Whatever the reason for the market’s dramatic fall yesterday, it seems the market forgot about it today. Funny how that happens …

Anyway, I spent some time this morning reading about energy, one of my favorite topics these days. Part of that reading was about Tesla. You gotta give it to Elan Musk. That guy is a go-getter, and, perhaps, the singular leader in the move toward renewable energy.

  • US electric carmaker Tesla Motors has unveiled batteries that can power homes and businesses as it attempts to expand beyond its vehicle business.

The battery is not small; it weighs 220 pounds, and it is not cheap; it costs about $3500 and to that, you would need to add the cost of an inverter and installation. Yup, not cheap.
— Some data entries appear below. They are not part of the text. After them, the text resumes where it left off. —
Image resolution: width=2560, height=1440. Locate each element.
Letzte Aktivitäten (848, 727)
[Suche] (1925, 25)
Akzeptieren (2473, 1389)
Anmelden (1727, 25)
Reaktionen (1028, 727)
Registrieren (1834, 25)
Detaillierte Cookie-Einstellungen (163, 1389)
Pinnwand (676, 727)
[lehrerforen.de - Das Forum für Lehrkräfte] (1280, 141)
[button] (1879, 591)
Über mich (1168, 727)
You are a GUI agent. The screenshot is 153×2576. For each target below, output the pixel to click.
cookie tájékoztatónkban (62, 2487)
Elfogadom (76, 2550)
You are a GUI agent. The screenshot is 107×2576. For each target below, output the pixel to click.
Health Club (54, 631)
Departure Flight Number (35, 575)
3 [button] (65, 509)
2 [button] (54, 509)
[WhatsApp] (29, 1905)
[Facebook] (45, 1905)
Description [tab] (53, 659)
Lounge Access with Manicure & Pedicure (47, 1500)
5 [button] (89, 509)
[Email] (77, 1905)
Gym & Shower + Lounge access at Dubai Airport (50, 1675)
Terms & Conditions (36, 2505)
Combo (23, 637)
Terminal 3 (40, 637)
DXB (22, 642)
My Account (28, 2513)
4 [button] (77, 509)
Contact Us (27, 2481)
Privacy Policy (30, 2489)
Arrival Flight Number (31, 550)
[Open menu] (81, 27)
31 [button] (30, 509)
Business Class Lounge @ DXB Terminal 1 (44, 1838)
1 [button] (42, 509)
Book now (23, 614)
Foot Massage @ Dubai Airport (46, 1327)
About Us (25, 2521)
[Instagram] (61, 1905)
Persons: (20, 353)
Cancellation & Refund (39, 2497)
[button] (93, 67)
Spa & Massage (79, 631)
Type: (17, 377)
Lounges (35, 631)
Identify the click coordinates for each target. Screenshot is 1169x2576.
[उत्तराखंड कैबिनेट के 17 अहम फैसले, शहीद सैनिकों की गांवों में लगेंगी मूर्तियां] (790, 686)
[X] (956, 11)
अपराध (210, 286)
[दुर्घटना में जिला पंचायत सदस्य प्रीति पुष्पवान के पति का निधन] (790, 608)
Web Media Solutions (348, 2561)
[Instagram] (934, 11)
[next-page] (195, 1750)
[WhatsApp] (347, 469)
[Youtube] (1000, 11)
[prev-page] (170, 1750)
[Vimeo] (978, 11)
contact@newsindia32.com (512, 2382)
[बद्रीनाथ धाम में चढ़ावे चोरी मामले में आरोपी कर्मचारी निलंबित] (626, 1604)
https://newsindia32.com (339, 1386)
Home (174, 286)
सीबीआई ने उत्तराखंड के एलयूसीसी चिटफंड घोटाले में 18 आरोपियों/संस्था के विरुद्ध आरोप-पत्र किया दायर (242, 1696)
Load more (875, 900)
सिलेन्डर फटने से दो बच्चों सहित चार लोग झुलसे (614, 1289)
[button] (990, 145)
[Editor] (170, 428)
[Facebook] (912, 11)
Yet, it is here, and the battery represents the next stage in the evolutionary move away from oil. It has long been understood that the only way a power supply relying on renewable energy can be stable and reliable is with a way to store the energy. It seems that day is here, at least in the first stages of being here, as Tesla cranks out storage batteries from its $5- billion factory in the Nevada desert.

  • The race for renewable energy has passed a turning point. The world is now adding more capacity for renewable power each year than coal, natural gas, and oil combined. And there’s no going back. 

This is why Tesla will make money on its new battery, and this is why a host of other companies will soon be announcing their batteries designed for massive storage. A small company out of New Jersey (mPhase Technologies) just recently announced a similar battery to Tesla’s. No price as of yet, but certainly smaller and lighter, coming in at 36 pounds. This battery is of the nanotech variety, rather than the lithium-ion variety.

My guess is that nanotechnology is where the big breakthrough in energy storage will come from. It is cutting edge stuff with all kinds of potential in all kinds of fields.   

  • The price of wind and solar power continues to plummet, and is now on par or cheaper than grid electricity in many areas of the world. 

Yes, we are now approaching critical mass in renewable energy production, the point at which it begins to be profitable, which in capitalism is the point at which an industry begins to grow synergistically. Thus, all the long-term estimates about how quickly the world will turn away from oil and fully rely on renewables are more than likely incorrect.

  • Oil consumption has flat lined for a decade as supplies from all those fracking wells surged. Through the economic boom, the financial crisis, and the recovery now underway, demand peaked in 2004 and has fallen ever since.

Yes, oil consumption has peaked and demand is slowly retreating, and part of that is, simply, more fuel-efficient cars. Better gas mileage is a reason, for sure, but, and back to Tesla, batteries are making a huge difference.

  • Electric vehicles are starting to take off, with global sales of 288,500 units last year, according to BNEF research. While that’s just 0.5 percent of all car sales, it’s more than five times the number in 2011, and manufacturers are preparing for more.

Honda, Toyota, Ford, GM and, yes, Tesla, are making electric cars more cost-effective, as they make batteries more effective. It is all about the storage. So, keep your eye on this, as it will present more and more investment opportunities right here, right now, and down the road, as we will be on this road for some time to come.